We think the remaining ground is equally untenable. The ban placed upon removal is as broad as the Employer’s Liability Act itself. The act makes no exception. The manifest purpose was to yield to suitors under it the choice of tribunals as between the courts of the United States and of the several states. Second Employer’s Liability Cases, 223 U. S. 1, 56, 32 Sup. Ct. 169, 56 L. Ed. 327. We agree with judge Cochran, who said in De Atley v. Chesapeake & Ohio Railway Co. (D. C.) 201 Fed. 591, where the removal had been obtained on the ground of diversity of citizenship:
“Congress said that ‘no ease arising under this act’ should be removed, and it should be taken to have meant what it said.”

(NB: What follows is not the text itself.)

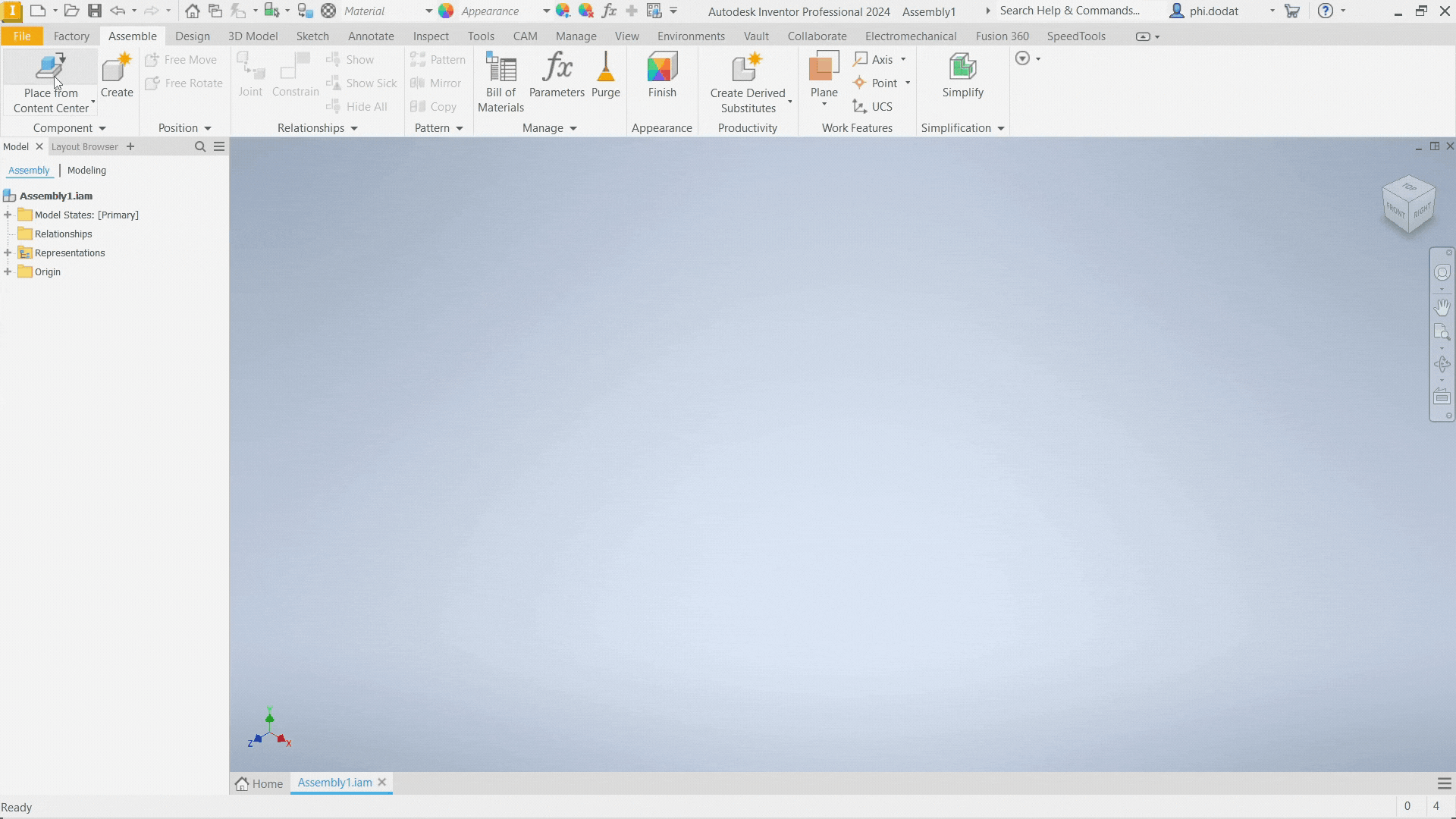The image size is (1456, 819).
Task: Open the Bill of Materials
Action: [500, 83]
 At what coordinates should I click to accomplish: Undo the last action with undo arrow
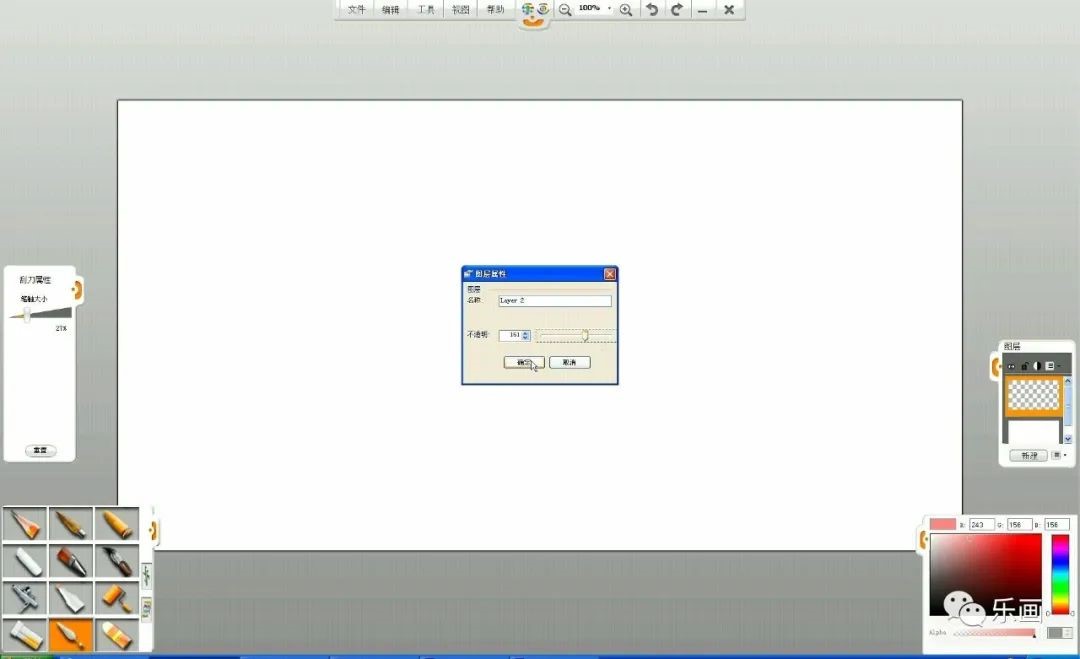pyautogui.click(x=652, y=10)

The learned judge cited a number of cases in support of his conclusion, among which were Symonds v. St. Louis & S. E. Ry. Co. (C. C.) 192 Fed. 353, by Judge Youmans; Ulrich v. New York, N. H. & H. R. Co. (D. C.) 193 Fed. 768, by Judge Hand, and concurred in by Judges Holt and Plough; McChesney v. Illinois Central R. Co., supra, 197 Fed. 85, 87, by Judge Evans. See, also, Kelly’s Adm’x v. Chesapeake & O. Ry. Co., supra, 201 Fed. 605, 606; Saiek v. Pennsylvania R. Co. (C. C.) 193 Fed. 303.
In view of the decisions in the De Atley and Kelly Cases, supra, we take it that the attention of the trial judge in the present case was not called to the amendment of April 5, 1910, and presumably counsel were not. aware of its passage, at the time the motion to remand was denied.
The judgment below is reversed, with costs, and the cause is re • manded, with instruction to grant the plaintiff’s motion to remand the cause to the state court.